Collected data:
.....

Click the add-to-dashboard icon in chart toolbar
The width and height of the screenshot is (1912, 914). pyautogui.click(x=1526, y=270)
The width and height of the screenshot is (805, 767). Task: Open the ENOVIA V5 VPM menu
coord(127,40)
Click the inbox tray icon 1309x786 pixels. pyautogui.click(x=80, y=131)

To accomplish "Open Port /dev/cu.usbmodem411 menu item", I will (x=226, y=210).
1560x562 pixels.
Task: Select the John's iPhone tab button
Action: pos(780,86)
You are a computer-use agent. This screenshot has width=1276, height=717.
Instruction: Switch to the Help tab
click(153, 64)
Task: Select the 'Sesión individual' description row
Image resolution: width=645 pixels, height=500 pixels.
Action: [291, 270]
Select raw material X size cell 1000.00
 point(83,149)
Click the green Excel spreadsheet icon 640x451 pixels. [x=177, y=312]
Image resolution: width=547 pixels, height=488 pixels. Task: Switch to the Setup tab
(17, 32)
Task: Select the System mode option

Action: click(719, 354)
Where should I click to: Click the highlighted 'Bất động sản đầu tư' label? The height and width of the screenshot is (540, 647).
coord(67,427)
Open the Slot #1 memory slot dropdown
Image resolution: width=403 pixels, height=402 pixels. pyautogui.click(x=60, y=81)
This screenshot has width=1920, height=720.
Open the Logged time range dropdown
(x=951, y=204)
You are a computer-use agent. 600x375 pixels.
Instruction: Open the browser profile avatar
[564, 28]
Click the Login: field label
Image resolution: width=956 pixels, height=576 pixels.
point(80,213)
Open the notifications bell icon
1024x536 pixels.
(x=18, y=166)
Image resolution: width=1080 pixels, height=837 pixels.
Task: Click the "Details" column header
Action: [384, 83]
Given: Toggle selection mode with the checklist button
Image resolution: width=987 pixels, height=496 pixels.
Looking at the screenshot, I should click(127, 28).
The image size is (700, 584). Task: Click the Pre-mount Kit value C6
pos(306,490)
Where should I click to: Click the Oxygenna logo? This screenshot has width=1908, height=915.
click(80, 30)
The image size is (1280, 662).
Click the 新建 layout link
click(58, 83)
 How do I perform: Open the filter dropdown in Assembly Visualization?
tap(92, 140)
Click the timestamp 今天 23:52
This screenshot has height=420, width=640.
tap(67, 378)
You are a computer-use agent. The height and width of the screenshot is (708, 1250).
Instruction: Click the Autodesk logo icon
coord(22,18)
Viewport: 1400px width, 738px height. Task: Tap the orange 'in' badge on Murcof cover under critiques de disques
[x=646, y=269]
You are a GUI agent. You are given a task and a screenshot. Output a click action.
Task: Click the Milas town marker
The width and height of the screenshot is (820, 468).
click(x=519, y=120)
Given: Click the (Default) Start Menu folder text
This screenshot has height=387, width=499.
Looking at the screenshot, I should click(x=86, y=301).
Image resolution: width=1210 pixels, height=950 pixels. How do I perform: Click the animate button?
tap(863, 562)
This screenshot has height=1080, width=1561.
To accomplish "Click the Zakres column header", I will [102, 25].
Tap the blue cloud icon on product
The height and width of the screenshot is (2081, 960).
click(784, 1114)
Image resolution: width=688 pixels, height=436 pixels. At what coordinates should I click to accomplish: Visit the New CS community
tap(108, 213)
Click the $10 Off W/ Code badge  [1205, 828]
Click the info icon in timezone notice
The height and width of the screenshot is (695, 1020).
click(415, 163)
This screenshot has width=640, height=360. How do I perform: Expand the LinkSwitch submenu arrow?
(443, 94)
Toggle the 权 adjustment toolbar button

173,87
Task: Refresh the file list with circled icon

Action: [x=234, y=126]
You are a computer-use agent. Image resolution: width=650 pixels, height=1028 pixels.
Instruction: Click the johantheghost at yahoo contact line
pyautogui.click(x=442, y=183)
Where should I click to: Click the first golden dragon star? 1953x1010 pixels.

.....

Your answer must be the line holding "Tap the blue cloud icon on product" plus every later line to the end of the records, copied exactly.

- Task response
Tap the blue cloud icon on product
The height and width of the screenshot is (2081, 960).
click(784, 1114)
Image resolution: width=688 pixels, height=436 pixels. At what coordinates should I click to accomplish: Visit the New CS community
tap(108, 213)
Click the $10 Off W/ Code badge  [1205, 828]
Click the info icon in timezone notice
The height and width of the screenshot is (695, 1020).
click(415, 163)
This screenshot has width=640, height=360. How do I perform: Expand the LinkSwitch submenu arrow?
(443, 94)
Toggle the 权 adjustment toolbar button

173,87
Task: Refresh the file list with circled icon

Action: [x=234, y=126]
You are a computer-use agent. Image resolution: width=650 pixels, height=1028 pixels.
Instruction: Click the johantheghost at yahoo contact line
pyautogui.click(x=442, y=183)
Where should I click to: Click the first golden dragon star? 1953x1010 pixels.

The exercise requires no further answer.